**Recorded information**

---

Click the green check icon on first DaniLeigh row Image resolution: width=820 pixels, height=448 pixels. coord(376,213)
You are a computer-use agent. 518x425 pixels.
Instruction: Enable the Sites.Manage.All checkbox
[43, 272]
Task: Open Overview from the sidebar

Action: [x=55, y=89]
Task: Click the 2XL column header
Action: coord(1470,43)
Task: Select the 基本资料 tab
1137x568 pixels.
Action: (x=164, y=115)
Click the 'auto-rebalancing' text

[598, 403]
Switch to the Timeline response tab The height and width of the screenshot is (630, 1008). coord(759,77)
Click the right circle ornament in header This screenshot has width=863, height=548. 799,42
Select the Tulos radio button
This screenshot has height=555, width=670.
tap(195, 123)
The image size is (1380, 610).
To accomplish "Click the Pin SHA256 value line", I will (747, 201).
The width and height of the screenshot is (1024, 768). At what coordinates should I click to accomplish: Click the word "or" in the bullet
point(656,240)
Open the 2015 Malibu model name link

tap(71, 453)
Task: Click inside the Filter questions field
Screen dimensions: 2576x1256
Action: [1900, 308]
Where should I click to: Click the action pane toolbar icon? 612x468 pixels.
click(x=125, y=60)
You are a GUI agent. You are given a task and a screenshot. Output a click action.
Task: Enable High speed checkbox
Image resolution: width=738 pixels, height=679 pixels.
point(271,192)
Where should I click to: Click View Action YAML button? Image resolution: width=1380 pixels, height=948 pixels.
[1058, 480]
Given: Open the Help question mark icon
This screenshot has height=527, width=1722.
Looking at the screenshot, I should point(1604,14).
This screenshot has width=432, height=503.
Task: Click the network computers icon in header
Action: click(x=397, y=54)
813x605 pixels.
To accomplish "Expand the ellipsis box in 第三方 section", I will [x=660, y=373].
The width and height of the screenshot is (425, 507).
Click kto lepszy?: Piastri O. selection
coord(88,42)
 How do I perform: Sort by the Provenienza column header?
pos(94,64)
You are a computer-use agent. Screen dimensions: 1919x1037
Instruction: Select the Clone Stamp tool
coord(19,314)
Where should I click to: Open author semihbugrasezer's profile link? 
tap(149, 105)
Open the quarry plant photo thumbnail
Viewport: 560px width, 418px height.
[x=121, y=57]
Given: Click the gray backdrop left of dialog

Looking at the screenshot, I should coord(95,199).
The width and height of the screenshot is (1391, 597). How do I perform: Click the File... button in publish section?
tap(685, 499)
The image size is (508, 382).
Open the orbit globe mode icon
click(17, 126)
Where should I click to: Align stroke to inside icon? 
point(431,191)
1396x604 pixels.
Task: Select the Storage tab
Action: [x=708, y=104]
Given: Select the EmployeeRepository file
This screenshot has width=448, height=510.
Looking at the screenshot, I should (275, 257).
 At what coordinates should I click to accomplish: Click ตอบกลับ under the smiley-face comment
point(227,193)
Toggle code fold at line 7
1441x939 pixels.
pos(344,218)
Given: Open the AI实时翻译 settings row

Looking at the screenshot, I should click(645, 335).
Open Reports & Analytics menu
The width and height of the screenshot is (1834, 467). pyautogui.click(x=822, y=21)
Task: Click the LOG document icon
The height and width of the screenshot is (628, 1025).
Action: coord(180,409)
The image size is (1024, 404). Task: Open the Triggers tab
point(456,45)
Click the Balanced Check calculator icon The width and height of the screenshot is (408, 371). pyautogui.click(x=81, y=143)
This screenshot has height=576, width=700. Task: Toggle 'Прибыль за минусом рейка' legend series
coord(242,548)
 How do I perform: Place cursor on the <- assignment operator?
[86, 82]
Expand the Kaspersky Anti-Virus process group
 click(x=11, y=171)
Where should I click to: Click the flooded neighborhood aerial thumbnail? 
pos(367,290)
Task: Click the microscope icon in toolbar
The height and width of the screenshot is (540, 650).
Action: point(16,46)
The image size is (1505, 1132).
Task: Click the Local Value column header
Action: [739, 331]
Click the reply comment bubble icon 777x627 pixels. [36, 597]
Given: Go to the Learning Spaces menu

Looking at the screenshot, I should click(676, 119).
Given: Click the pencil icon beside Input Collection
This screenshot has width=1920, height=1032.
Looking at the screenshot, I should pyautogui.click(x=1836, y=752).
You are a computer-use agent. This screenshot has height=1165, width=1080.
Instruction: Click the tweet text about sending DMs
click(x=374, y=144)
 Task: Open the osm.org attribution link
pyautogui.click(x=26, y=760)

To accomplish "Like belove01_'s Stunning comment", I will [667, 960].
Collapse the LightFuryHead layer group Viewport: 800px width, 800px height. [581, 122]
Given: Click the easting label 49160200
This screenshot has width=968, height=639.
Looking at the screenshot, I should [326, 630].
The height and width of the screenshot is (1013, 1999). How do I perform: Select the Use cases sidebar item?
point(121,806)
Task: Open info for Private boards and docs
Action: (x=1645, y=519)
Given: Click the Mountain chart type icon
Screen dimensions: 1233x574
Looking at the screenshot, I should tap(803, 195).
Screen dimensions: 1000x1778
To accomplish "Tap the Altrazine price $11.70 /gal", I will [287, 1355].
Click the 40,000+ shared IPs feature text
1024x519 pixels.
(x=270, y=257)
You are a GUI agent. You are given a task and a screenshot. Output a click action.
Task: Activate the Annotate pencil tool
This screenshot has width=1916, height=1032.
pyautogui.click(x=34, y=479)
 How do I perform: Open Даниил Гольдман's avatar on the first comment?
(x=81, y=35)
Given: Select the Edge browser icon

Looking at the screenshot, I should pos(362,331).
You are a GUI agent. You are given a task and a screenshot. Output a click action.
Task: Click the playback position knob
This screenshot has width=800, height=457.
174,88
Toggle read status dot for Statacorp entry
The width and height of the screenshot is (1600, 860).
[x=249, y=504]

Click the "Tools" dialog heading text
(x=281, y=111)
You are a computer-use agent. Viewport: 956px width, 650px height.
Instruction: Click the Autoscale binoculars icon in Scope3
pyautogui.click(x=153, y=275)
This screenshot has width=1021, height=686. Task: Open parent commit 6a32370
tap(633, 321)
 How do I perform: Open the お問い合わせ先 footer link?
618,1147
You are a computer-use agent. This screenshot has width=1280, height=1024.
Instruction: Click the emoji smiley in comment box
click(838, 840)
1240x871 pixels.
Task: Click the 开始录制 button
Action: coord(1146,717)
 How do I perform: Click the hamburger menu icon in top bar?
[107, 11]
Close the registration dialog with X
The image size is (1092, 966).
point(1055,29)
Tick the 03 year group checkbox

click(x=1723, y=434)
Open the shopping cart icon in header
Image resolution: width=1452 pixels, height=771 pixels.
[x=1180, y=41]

---

**Required work**
Report every line from the material above that mentions the word "pencil".

**Task response**
Given: Click the pencil icon beside Input Collection
Task: Activate the Annotate pencil tool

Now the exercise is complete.